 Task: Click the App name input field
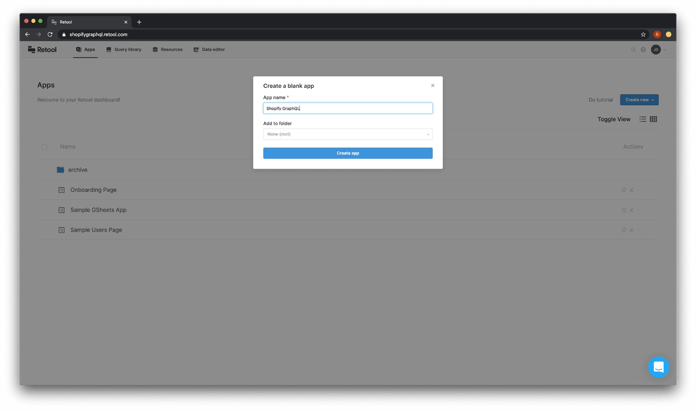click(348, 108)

———

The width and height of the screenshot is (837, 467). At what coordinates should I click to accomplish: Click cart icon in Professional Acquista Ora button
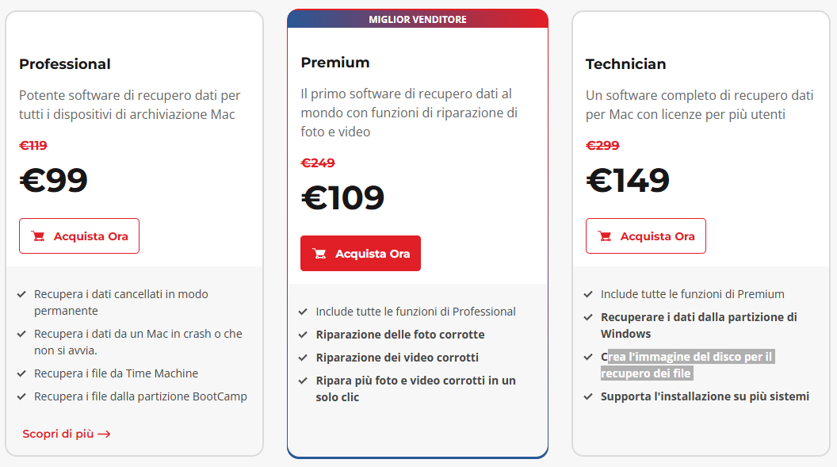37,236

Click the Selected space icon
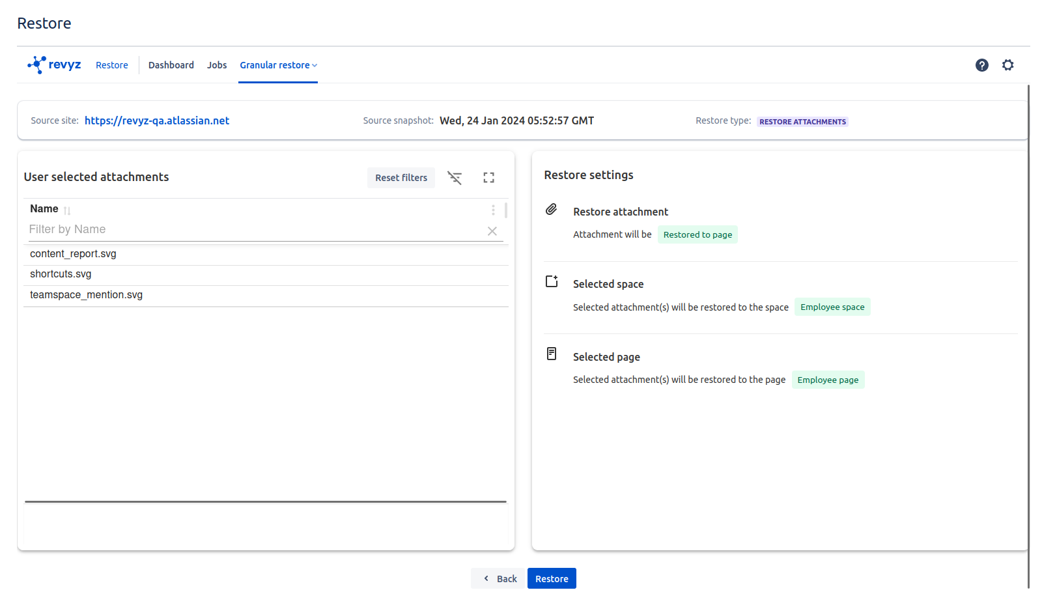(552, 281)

———

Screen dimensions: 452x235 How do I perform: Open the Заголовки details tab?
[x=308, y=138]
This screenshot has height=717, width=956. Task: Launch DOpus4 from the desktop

———

* **Task objective**
Retype the portion of the data above that starts on the line with "Screen dimensions: 452x235" and finishes on the line with "This screenshot has", including both of those lines.

* **Task response**
Screen dimensions: 452x235 How do I perform: Open the Заголовки details tab?
[x=308, y=138]
This screenshot has height=717, width=956. Task: Launch DOpus4 from the desktop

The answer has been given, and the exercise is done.